# [Exercise brief]
Repeat exactly, and only, the lines below starting at the line that contains "ポルシェ (53, 2422)" and ending at the line that contains "[게시글 관리] (151, 1982)", inclusive of both.

[Saved entries]
· · · ·

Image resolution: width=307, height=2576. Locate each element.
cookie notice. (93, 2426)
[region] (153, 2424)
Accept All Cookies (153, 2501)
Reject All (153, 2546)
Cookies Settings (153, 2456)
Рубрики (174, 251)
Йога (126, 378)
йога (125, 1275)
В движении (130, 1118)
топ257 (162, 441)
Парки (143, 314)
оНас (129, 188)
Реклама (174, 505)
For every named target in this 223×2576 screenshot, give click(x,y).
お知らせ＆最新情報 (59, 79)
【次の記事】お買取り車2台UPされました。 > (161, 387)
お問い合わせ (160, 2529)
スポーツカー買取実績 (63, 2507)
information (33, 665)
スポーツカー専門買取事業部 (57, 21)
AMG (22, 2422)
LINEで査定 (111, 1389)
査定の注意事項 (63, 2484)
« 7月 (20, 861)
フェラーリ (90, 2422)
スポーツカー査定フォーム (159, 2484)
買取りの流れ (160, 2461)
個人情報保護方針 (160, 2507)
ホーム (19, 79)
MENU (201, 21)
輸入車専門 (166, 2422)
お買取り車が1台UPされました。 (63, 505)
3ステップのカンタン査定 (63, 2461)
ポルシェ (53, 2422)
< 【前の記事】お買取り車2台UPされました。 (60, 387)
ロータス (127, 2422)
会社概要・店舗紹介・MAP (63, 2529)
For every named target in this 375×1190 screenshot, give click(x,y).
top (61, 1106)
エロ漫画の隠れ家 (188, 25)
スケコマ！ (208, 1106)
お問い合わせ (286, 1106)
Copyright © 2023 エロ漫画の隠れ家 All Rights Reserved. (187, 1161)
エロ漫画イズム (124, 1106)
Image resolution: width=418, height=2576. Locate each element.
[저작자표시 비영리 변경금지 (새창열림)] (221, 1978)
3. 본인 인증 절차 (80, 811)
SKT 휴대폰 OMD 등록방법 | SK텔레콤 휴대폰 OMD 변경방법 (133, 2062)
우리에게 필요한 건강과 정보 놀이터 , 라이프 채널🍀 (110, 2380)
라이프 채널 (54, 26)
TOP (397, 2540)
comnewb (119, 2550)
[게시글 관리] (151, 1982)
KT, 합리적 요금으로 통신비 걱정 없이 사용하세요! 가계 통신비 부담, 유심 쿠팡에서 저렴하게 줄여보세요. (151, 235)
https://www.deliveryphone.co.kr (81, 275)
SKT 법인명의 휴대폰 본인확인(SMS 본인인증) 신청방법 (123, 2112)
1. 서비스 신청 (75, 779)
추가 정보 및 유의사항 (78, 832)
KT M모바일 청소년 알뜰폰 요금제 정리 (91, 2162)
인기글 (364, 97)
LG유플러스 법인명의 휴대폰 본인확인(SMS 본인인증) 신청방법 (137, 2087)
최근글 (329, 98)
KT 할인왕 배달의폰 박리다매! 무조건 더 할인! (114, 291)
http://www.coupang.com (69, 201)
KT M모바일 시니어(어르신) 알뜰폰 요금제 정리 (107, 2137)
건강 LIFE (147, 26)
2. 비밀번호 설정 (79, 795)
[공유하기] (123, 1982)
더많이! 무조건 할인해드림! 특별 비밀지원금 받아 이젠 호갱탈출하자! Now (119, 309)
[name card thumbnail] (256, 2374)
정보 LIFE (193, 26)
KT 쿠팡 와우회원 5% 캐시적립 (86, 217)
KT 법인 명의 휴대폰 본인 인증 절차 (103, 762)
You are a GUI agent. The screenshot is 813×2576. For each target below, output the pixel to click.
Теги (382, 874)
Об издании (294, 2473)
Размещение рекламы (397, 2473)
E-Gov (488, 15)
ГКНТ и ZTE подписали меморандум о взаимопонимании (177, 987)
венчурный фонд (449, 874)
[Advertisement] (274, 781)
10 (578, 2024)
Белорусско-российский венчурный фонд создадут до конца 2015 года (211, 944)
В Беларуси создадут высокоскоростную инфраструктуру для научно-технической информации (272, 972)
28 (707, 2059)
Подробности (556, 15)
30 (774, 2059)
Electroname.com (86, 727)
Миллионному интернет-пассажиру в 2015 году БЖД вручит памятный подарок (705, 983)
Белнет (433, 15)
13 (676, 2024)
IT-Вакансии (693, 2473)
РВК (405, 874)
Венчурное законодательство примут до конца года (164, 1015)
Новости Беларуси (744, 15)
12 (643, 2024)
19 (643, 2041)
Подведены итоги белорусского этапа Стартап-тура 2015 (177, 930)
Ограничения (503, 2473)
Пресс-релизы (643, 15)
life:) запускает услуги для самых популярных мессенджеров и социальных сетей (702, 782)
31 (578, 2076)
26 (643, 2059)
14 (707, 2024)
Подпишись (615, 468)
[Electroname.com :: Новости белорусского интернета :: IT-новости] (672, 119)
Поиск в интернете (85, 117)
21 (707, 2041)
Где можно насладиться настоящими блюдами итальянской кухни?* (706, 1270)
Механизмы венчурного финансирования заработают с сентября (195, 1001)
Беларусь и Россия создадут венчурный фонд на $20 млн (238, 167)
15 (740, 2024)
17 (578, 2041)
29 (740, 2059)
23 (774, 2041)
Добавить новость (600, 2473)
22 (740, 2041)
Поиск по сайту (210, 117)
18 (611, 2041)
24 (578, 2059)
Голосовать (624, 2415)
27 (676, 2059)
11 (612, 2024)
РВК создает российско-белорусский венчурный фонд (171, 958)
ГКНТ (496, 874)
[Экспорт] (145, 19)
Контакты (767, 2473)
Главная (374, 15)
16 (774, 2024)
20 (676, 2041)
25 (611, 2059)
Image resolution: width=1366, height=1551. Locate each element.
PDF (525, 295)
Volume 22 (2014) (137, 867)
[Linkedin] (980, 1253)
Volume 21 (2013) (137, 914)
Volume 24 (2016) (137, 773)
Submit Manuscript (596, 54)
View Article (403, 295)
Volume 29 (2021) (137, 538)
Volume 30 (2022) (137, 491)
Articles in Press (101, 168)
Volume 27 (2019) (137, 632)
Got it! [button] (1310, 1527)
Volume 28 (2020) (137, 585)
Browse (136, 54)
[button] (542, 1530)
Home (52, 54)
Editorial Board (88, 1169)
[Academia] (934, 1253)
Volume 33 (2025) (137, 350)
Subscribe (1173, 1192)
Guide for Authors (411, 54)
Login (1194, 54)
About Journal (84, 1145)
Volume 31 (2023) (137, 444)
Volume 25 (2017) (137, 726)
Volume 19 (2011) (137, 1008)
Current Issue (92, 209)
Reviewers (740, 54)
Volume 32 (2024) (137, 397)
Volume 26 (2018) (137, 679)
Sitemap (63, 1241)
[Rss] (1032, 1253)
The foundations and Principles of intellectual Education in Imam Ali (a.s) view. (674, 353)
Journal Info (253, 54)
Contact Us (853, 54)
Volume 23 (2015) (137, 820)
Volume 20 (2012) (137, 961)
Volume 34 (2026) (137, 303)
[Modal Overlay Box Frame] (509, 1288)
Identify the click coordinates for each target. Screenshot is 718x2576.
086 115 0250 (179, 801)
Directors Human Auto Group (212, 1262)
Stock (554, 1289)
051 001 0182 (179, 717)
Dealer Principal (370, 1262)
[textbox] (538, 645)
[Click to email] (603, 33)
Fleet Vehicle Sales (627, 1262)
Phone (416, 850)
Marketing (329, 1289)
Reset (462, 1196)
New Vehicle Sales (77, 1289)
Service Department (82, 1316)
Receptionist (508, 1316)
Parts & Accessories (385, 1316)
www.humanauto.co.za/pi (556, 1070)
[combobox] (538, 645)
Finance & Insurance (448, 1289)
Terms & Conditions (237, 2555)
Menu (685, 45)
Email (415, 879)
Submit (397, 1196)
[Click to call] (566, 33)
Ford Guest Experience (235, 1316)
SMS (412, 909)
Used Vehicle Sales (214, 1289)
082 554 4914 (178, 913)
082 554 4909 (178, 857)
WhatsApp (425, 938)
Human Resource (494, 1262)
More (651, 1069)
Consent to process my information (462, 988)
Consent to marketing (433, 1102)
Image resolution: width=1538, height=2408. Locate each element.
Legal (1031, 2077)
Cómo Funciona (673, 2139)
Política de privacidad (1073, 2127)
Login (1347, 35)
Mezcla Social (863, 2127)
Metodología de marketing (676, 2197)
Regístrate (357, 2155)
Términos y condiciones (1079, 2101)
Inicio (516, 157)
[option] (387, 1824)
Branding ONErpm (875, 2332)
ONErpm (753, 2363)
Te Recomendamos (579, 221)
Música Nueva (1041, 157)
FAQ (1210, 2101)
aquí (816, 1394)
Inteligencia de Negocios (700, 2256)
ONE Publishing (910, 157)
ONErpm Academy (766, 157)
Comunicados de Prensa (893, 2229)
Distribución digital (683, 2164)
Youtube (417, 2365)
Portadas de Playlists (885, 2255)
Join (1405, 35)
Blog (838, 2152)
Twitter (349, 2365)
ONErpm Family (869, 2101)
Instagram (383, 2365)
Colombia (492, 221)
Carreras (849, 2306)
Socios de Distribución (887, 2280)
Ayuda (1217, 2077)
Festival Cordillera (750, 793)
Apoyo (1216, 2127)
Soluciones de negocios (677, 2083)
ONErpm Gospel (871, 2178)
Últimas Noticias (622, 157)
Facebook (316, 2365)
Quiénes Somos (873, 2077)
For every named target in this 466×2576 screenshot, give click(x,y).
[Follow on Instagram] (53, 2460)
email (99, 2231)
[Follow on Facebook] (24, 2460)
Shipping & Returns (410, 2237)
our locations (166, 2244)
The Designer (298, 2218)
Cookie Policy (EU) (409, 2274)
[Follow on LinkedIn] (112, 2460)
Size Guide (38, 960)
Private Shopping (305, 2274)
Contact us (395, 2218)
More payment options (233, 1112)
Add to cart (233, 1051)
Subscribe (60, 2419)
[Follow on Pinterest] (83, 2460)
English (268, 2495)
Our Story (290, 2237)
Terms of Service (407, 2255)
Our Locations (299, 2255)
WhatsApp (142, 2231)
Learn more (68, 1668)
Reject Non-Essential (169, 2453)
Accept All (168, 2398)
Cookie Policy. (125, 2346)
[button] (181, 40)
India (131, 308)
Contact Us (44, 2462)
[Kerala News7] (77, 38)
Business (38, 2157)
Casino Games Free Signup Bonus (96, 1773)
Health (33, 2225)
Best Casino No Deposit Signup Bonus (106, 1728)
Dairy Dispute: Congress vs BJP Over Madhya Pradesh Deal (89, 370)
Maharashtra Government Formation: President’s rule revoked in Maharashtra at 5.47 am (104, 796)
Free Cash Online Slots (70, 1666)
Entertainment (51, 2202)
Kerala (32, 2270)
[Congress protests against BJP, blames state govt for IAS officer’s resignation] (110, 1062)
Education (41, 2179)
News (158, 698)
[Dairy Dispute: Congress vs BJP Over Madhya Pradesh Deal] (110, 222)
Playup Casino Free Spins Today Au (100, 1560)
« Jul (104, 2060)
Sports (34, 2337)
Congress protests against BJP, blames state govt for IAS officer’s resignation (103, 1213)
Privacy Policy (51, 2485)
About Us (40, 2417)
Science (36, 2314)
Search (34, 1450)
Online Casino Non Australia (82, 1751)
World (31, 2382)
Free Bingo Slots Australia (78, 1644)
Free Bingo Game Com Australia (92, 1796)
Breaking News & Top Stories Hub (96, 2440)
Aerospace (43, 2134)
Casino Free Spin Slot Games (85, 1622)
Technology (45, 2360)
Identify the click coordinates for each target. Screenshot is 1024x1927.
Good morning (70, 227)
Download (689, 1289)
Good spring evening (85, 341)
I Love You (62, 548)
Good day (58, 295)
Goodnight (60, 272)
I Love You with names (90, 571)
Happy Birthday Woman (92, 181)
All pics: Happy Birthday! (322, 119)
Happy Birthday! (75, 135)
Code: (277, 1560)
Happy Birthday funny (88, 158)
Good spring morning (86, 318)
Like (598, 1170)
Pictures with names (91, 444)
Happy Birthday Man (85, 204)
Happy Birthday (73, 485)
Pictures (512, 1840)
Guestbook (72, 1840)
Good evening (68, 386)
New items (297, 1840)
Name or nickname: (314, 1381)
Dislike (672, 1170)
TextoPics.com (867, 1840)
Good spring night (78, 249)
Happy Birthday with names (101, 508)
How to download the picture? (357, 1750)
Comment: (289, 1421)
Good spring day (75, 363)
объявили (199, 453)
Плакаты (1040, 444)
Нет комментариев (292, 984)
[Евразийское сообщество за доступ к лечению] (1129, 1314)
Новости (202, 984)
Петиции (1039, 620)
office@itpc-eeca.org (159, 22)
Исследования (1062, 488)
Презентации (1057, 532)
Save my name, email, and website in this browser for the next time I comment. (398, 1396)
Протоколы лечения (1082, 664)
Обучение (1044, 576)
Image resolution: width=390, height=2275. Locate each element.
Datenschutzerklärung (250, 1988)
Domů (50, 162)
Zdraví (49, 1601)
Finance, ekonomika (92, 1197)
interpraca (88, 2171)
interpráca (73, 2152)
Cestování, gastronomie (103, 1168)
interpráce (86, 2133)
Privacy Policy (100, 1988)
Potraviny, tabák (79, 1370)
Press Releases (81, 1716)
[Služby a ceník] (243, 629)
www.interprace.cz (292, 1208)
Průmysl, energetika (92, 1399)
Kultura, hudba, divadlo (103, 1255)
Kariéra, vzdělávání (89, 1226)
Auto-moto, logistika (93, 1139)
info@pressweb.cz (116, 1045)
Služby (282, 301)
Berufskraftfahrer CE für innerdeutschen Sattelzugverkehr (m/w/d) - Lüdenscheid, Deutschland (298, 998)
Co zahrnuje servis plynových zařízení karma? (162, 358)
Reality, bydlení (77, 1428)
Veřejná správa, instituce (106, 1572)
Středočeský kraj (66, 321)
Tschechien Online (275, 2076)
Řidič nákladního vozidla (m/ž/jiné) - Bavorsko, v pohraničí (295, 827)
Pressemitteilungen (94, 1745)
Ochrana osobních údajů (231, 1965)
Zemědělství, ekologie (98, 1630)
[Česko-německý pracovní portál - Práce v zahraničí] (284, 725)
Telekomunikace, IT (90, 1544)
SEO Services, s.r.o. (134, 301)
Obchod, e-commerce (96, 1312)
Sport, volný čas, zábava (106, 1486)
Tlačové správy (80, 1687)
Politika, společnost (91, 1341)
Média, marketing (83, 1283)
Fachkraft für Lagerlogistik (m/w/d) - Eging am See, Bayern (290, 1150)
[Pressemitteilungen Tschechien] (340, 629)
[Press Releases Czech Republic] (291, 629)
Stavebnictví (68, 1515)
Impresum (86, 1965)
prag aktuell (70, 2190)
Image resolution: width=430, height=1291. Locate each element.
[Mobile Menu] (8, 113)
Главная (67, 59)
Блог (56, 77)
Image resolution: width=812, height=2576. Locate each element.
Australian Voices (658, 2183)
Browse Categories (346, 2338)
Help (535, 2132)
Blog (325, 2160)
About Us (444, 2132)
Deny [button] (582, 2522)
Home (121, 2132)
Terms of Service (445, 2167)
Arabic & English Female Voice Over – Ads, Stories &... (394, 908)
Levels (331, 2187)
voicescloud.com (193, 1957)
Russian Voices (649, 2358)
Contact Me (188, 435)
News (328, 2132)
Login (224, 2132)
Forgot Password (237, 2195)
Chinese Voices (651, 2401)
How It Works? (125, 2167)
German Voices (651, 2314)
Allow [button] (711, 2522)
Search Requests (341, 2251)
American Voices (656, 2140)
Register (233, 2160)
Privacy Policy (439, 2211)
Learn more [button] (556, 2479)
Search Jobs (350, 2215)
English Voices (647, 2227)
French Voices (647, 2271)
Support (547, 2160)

· · · ·

# [The answer]
ポルシェ (53, 2422)
< 【前の記事】お買取り車2台UPされました。 (60, 387)
ロータス (127, 2422)
会社概要・店舗紹介・MAP (63, 2529)
For every named target in this 375×1190 screenshot, give click(x,y).
top (61, 1106)
エロ漫画の隠れ家 (188, 25)
スケコマ！ (208, 1106)
お問い合わせ (286, 1106)
Copyright © 2023 エロ漫画の隠れ家 All Rights Reserved. (187, 1161)
エロ漫画イズム (124, 1106)
Image resolution: width=418, height=2576. Locate each element.
[저작자표시 비영리 변경금지 (새창열림)] (221, 1978)
3. 본인 인증 절차 (80, 811)
SKT 휴대폰 OMD 등록방법 | SK텔레콤 휴대폰 OMD 변경방법 (133, 2062)
우리에게 필요한 건강과 정보 놀이터 , 라이프 채널🍀 (110, 2380)
라이프 채널 (54, 26)
TOP (397, 2540)
comnewb (119, 2550)
[게시글 관리] (151, 1982)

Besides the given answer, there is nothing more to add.